Call a pest control pro before you waste a fortune on anemic chemicals at a box store. The pro will have the EPA clearances and applicator licenses to resolve this for you. Long term, at a fraction of what you will pay HD and the box stores. I know this is a DIY site but sometimes it just makes more sense to look to those who really know, not the minimum wage folk in orange vests.


----------



## Fantastic (Feb 21, 2011)

gilbo125 said:


> Raked the yard to get ready for spring. After raking, there were some spots in my lawn that looks awful <<see pics>>. do you guys think grubs is causing this damage? Grass seemed to be "unrolling" from the ground.

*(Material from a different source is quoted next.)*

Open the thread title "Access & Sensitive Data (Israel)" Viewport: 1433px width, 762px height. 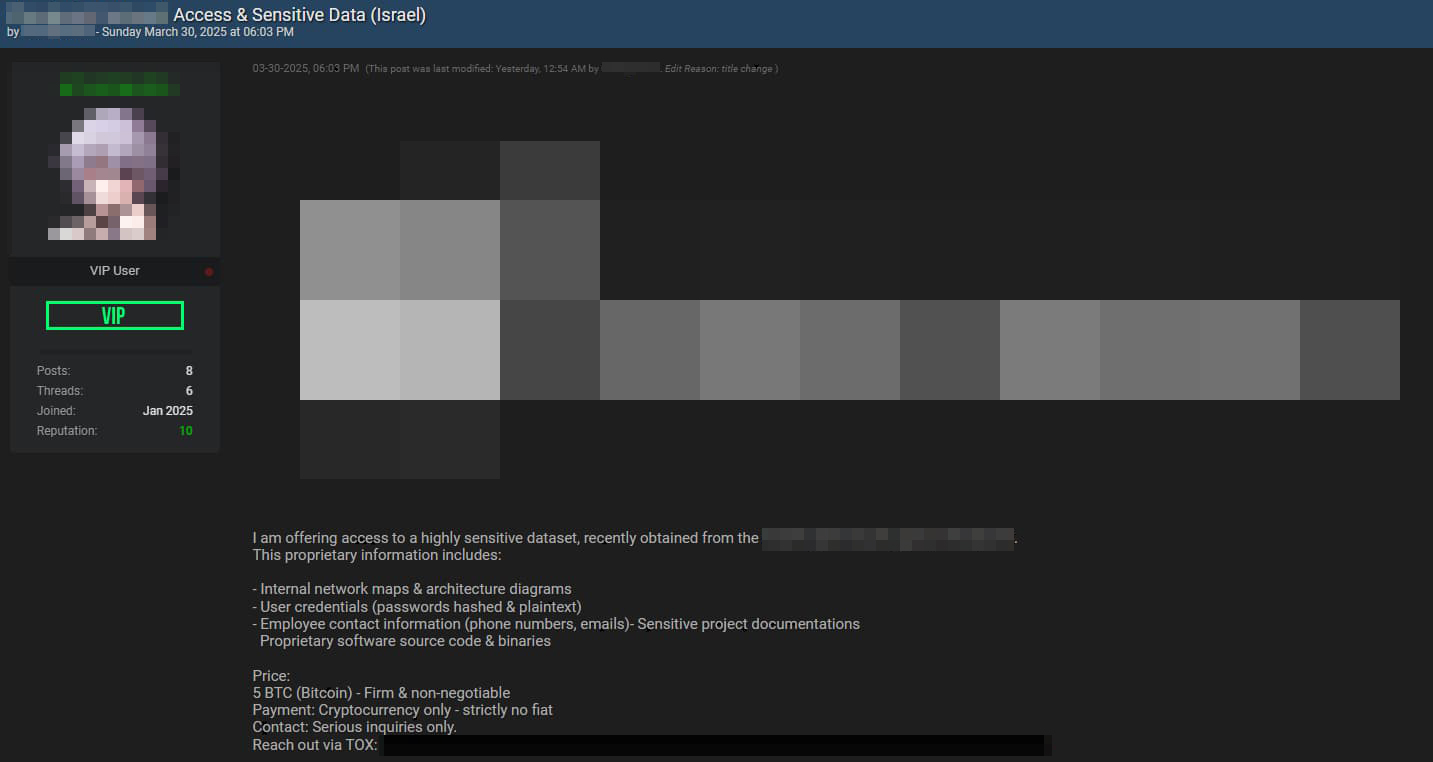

Just got thinking about this... Go out to your lawn a dig up a few sections about a foot by a foot and about 3" deep in different areas around the affected area. If you have grubs you'll find them in the soil.


----------



## gilbo125 (Jan 18, 2011)

Confirmed. I found those little white devils all over the place while I was pulling up some weeds around my yard today. Now off to get some grub killer.


----------



## DUDE! (May 3, 2008)

a sure sign of grubs is when the moles start digging tunnels all over the yard, in first set of pics, looks like moss growing. As said already, sometimes its worth it to have someone who "knows" check your soil for you. Around here you can take a sample to a state agency who tells you what you can do to help the soil.


----------



## pjordan4477 (Mar 15, 2011)

Missouri Bound said:


> Here in Missouri it's easier to determine if you have grubs......The armadillos dig up your yard looking for them....if you have big holes in your yard, you have grubs. It's a toss up either way, but personally I don't mind filling the holes....at least the grubs are gone.


 
Or moles, they eat the grubs. I have lots of grubs in our yard (when I dig I see them like crazy) but I don't have grass damage.


----------